Do this: Can you put the records below into a numbered list, leaving out the blank lines?

Records of locating words and elements:
§

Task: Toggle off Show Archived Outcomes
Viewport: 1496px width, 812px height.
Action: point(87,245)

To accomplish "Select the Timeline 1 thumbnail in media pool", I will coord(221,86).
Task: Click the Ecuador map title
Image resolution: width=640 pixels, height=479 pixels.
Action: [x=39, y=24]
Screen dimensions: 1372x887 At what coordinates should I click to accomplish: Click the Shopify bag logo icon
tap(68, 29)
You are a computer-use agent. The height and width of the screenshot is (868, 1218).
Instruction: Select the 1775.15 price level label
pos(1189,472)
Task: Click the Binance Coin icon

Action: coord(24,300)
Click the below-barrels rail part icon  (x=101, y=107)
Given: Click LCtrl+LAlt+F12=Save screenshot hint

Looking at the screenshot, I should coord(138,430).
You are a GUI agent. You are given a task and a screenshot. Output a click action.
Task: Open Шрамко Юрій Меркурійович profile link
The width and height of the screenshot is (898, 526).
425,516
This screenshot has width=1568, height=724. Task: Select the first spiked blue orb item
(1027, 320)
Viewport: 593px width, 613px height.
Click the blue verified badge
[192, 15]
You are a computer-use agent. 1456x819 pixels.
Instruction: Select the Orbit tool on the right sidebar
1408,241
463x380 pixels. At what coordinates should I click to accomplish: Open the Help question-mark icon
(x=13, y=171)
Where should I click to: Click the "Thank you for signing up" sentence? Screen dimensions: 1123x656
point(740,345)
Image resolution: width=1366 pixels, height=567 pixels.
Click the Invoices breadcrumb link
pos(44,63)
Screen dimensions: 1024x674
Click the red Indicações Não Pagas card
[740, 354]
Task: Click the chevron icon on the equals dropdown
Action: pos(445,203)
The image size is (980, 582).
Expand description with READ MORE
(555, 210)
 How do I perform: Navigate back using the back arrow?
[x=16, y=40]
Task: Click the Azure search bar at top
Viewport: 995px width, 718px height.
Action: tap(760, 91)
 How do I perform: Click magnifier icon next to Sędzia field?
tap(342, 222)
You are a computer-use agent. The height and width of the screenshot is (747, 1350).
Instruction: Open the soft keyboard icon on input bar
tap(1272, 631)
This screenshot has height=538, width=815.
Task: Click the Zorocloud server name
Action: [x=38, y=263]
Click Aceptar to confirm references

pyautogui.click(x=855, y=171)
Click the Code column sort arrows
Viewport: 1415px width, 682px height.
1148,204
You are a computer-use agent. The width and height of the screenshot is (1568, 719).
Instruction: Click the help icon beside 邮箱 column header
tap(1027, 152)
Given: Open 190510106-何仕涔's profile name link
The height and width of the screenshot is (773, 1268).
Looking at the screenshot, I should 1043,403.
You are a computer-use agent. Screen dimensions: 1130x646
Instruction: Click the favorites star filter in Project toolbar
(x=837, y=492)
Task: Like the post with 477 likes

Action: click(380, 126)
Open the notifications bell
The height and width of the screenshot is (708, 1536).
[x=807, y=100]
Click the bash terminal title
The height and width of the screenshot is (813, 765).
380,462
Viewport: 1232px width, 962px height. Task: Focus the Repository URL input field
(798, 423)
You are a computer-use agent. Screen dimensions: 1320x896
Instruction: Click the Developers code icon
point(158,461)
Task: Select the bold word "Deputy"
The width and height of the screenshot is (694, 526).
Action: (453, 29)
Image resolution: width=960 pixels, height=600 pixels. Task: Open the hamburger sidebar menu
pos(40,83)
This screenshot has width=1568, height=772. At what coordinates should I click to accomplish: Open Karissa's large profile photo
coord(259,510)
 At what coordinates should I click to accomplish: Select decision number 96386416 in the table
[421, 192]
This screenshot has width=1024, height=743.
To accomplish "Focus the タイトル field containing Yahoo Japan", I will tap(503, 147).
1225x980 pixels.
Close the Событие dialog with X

§

Response to this task:
1. Task: Toggle off Show Archived Outcomes
2. Viewport: 1496px width, 812px height.
3. Action: point(87,245)
4. To accomplish "Select the Timeline 1 thumbnail in media pool", I will coord(221,86).
5. Task: Click the Ecuador map title
6. Image resolution: width=640 pixels, height=479 pixels.
7. Action: [x=39, y=24]
8. Screen dimensions: 1372x887 At what coordinates should I click to accomplish: Click the Shopify bag logo icon
9. tap(68, 29)
10. You are a computer-use agent. The height and width of the screenshot is (868, 1218).
11. Instruction: Select the 1775.15 price level label
12. pos(1189,472)
13. Task: Click the Binance Coin icon
14. Action: coord(24,300)
15. Click the below-barrels rail part icon  (x=101, y=107)
16. Given: Click LCtrl+LAlt+F12=Save screenshot hint
17. Looking at the screenshot, I should coord(138,430).
18. You are a GUI agent. You are given a task and a screenshot. Output a click action.
19. Task: Open Шрамко Юрій Меркурійович profile link
20. The width and height of the screenshot is (898, 526).
21. 425,516
22. This screenshot has width=1568, height=724. Task: Select the first spiked blue orb item
23. (1027, 320)
24. Viewport: 593px width, 613px height.
25. Click the blue verified badge
26. [192, 15]
27. You are a computer-use agent. 1456x819 pixels.
28. Instruction: Select the Orbit tool on the right sidebar
29. 1408,241
30. 463x380 pixels. At what coordinates should I click to accomplish: Open the Help question-mark icon
31. (x=13, y=171)
32. Where should I click to: Click the "Thank you for signing up" sentence? Screen dimensions: 1123x656
33. point(740,345)
34. Image resolution: width=1366 pixels, height=567 pixels.
35. Click the Invoices breadcrumb link
36. pos(44,63)
37. Screen dimensions: 1024x674
38. Click the red Indicações Não Pagas card
39. [740, 354]
40. Task: Click the chevron icon on the equals dropdown
41. Action: pos(445,203)
42. The image size is (980, 582).
43. Expand description with READ MORE
44. (555, 210)
45.  How do I perform: Navigate back using the back arrow?
46. [x=16, y=40]
47. Task: Click the Azure search bar at top
48. Viewport: 995px width, 718px height.
49. Action: tap(760, 91)
50.  How do I perform: Click magnifier icon next to Sędzia field?
51. tap(342, 222)
52. You are a computer-use agent. The height and width of the screenshot is (747, 1350).
53. Instruction: Open the soft keyboard icon on input bar
54. tap(1272, 631)
55. This screenshot has height=538, width=815.
56. Task: Click the Zorocloud server name
57. Action: [x=38, y=263]
58. Click Aceptar to confirm references
59. pyautogui.click(x=855, y=171)
60. Click the Code column sort arrows
61. Viewport: 1415px width, 682px height.
62. 1148,204
63. You are a computer-use agent. The width and height of the screenshot is (1568, 719).
64. Instruction: Click the help icon beside 邮箱 column header
65. tap(1027, 152)
66. Given: Open 190510106-何仕涔's profile name link
67. The height and width of the screenshot is (773, 1268).
68. Looking at the screenshot, I should 1043,403.
69. You are a computer-use agent. Screen dimensions: 1130x646
70. Instruction: Click the favorites star filter in Project toolbar
71. (x=837, y=492)
72. Task: Like the post with 477 likes
73. Action: click(380, 126)
74. Open the notifications bell
75. The height and width of the screenshot is (708, 1536).
76. [x=807, y=100]
77. Click the bash terminal title
78. The height and width of the screenshot is (813, 765).
79. 380,462
80. Viewport: 1232px width, 962px height. Task: Focus the Repository URL input field
81. (798, 423)
82. You are a computer-use agent. Screen dimensions: 1320x896
83. Instruction: Click the Developers code icon
84. point(158,461)
85. Task: Select the bold word "Deputy"
86. The width and height of the screenshot is (694, 526).
87. Action: (453, 29)
88. Image resolution: width=960 pixels, height=600 pixels. Task: Open the hamburger sidebar menu
89. pos(40,83)
90. This screenshot has width=1568, height=772. At what coordinates should I click to accomplish: Open Karissa's large profile photo
91. coord(259,510)
92.  At what coordinates should I click to accomplish: Select decision number 96386416 in the table
93. [421, 192]
94. This screenshot has width=1024, height=743.
95. To accomplish "Focus the タイトル field containing Yahoo Japan", I will tap(503, 147).
96. 1225x980 pixels.
97. Close the Событие dialog with X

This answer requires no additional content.